John Ban MacKenzie(1796〜1864)

 パイプのかおり第9話で紹介した“Lament for Alan, My Son”と並んで「タイトルで泣かせるピーブロック」の双璧である“His Father's Lament for Donald MacKenzie”という曲があります。
 この曲、一体どんな背景で作られたのでしょうか? 作者である19世紀の偉大なパイパー John Ban MacKenzie の人となりについて紹介しつつ、この曲について考察してみましょう。

 参考とした資料は次の本です。“Masters of Piping”by Seumas MacNeill(A College of Piping Publication/2008)、“Piping Tradition of The North of Scotland”by Bridget MacKenzie(John Donald Publishers Ltd/1998

■ 新時代のハイランド社会にて… ■

 18世紀後半のハイランドでは 1746年の Culloden の戦い以降、伝統的なクラン・システムが崩壊の一途を辿っていました。
 クランというのは運命共同体的な性格が強かったので、クラン・チーフとクランの構成員の関係は家族のようなもの。その中でもパイパーやハーパーなどと いった楽士やバルド(bird/吟遊詩人)のような芸術を司るメンバーの位置はそれなりに高いものでした。

  しかし、そのような古き良きクラン・システムが崩壊し、クラン・チーフが単なる地主(Laird)として振舞うような時代を迎えると、パイパーがそれなり に高い身分で丁重に扱われるというような関係性は失われて行きます。地主はあくまでも支配層。パイパーはコックや庭師などと同様に単なる雇われ人として位 置づけら、時には解雇されることもあります。そういった場合には単なる失業パイパーとして新たな雇用主を求めて彷徨わなくてはならないような時代が来たの です。19世紀は伝統的なパイパーにとっては正に受難の時代の始まりだったと言えましょう。

 さらに、時代の変化とともに必 ずしも全ての地主層がパイパーを抱えるということは当たり前ではなくなってきました。しかし、一方で以前と同様にパイパーを抱えようとする地主層も居まし たし、そのような地主層の中でも、優れた技量のパイパーを抱えることによって、それ相当の威厳を保とうと意図する地主たちは、自分たちのお抱えパイパーた ちをお互いに競わせることによって、高い技量を持たせること対しても積極的でした。

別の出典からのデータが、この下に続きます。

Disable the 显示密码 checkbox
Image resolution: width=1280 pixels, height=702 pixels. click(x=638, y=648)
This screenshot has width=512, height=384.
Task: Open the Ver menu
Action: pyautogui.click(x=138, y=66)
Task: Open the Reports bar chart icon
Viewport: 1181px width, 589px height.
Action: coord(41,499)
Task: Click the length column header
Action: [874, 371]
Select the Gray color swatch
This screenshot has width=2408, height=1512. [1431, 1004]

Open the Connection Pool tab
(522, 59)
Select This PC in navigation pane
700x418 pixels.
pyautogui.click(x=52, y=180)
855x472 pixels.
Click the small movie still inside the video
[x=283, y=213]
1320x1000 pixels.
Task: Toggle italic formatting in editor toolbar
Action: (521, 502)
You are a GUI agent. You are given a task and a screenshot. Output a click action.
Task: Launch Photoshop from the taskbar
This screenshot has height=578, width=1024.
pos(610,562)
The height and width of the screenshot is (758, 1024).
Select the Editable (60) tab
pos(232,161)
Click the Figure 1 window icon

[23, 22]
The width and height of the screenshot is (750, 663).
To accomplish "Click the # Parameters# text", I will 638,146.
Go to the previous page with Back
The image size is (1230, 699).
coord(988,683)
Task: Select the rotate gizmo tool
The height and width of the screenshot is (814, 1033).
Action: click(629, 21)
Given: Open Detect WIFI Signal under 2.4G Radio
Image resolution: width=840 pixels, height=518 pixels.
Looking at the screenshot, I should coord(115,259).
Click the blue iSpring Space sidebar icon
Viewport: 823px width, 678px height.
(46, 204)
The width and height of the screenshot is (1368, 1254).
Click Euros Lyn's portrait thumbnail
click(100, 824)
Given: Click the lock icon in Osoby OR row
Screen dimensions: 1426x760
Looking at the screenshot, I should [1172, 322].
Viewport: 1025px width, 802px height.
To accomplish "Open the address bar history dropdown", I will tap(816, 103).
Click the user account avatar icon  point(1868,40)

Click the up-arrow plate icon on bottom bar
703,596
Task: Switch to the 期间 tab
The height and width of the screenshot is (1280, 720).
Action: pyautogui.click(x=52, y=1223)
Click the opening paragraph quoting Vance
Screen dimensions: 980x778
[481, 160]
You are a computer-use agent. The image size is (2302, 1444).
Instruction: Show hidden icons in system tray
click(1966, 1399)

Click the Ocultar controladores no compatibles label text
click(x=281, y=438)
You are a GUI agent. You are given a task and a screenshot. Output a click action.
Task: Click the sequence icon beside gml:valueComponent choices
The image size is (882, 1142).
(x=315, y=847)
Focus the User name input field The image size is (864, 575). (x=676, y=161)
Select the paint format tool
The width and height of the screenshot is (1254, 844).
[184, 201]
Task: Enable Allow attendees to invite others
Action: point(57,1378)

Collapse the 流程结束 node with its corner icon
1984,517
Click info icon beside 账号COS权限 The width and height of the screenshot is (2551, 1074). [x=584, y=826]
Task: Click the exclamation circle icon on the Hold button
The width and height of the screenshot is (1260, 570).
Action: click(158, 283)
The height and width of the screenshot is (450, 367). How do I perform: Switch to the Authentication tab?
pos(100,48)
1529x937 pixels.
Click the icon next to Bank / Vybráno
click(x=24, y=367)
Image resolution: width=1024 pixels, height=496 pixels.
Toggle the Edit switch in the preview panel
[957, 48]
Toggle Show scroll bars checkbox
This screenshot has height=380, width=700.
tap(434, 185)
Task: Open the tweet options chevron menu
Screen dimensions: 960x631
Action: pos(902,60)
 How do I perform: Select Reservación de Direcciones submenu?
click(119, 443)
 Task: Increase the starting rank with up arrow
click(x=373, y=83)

 皮肉なことにそのような有り様は、新た にスコットランドの土地を取得したイングランド人の地主たちが「スコットランドの地主層はこうあるべきだ。」と考える理想像と一致していたので、そのよう な新地主層の中にも競うようにして優れたパイパーを抱えようとした人達も居ました。
 しかし、当然ながらそのような《イメージ》から入って来た新地主たちは、必ずしも真の意味でのパイプ・ミュージックの愛好者であった訳ではありません。 クラン時代のようにパイパーを芸術家として丁重に扱う姿勢とは異なり、あたかも競走馬や猟犬を競わせるのと似たような感覚を持っていただけでした。


  そのような状況下にあった19世紀初頭のスコットランドに於いて、若者がフルタイムのパイパーとして生計を立てて行こうと考えた時、選択肢は二つしか有り ませんでした。一つは軍隊(軍楽隊)に入ること。そして、もう一つはパイパーを雇ってくれるどこかの地主のお抱えパイパーになることです。

  前者を選択した場合、彼は他のパイパーとの接触の機会は確保されますが、軍隊としての様々な義務に忙殺されてパイピングを追求するための十分な時間の確保 はできません。一方、後者を選んだ場合は、パイパーとしてパイピングを追求するだけの十分な時間を確保することは保証されますが、他のパイパーとの接触は 限られて、パイパーとして少々孤立した立場に陥ります。
 パイパーが芸術家として丁重に扱われていた以前のクラン・システム華やかしき頃に比べると、どちらも決して魅力的とは言えませんが、この二つの選択肢を前にして、当時のトップパイパーたちの多くが後者の手段を選んだことは想像に堅くありません。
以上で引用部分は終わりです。